──────── EXTRACT TO READ ────────
The agency requires world passports to be periodically renewed, just like national passports, and WSA scans each returned page for entry, exit, and visa stamps, archiving examples online. The organization uses this as proof that the world passports are being unofficially accepted by more than 170 countries and territories around the globe, despite only being officially recognized by six (Burkina Faso, Ecuador, Mauritania, Tanzania, Togo, and Zambia).

After his arrest, Bey pointed out that the South African government has, in the past, recognized world passports "on numerous occasions… in ports Johannesburg and Cape Town, as early as 1996 and as late as 2015." Gallup says this kind of de facto recognition of world passports could undermine the charges against Bey, though the legal experts seem divided on how this defense could play.

Richard Boswell, an immigration law professor at UC Hastings, says he doesn't see how "unofficial" past recognition would obligate the government to recognize the documents in the future. "In the US, [this] would be regarded as an error," Boswell told me. "I just don't see how one low-level border official could bind a nation to recognize this passport."

On the other hand, when a country has a history of not exercising certain laws and then suddenly does so against an individual, it can be considered pretextual use of the law, according to Holly Cooper, associate director of Immigration Law Clinic at UC Davis. "Here, because Yasiin Bey has taken controversial political positions, it is very likely that South Africa is using its immigration laws to punish Mr. Bey for his opinion[s]—if it is true that in the past [South Africa has] accepted WSA passports."
──────── RECORDED INFORMATION ────────
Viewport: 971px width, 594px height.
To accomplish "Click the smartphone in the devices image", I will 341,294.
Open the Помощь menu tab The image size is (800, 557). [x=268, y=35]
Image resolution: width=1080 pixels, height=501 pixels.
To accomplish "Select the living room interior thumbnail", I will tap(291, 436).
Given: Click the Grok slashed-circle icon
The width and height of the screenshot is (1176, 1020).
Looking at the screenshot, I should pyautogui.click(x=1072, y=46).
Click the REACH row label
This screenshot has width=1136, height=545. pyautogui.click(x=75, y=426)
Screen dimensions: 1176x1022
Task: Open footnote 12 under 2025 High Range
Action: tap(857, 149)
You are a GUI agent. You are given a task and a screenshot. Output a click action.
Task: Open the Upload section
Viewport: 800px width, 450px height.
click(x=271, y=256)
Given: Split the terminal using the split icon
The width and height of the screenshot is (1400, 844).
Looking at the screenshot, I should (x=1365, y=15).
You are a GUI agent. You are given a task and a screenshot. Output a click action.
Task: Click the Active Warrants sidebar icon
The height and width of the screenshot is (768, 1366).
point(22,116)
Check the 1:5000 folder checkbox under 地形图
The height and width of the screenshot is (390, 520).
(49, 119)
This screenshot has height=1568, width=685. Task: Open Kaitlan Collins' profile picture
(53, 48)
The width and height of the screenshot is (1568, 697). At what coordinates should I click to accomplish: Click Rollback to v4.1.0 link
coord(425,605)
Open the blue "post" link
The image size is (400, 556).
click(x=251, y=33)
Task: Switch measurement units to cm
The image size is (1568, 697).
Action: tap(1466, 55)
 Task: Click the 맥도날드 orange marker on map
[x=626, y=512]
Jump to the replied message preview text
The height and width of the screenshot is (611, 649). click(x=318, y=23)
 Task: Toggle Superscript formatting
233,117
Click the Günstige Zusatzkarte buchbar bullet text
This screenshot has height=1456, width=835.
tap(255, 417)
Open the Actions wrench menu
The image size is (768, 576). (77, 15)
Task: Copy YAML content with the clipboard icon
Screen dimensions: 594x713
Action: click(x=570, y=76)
────────
[EXERCISE BRIEF]
Answer these from the passage on world passports above:
(a) Which six countries officially recognize world passports?
(b) Where is Richard Boswell an immigration law professor?
(c) What is Holly Cooper's position at UC Davis?

[YOUR RESPONSE]
(a) Burkina Faso, Ecuador, Mauritania, Tanzania, Togo, and Zambia.
(b) UC Hastings.
(c) Associate director of the Immigration Law Clinic.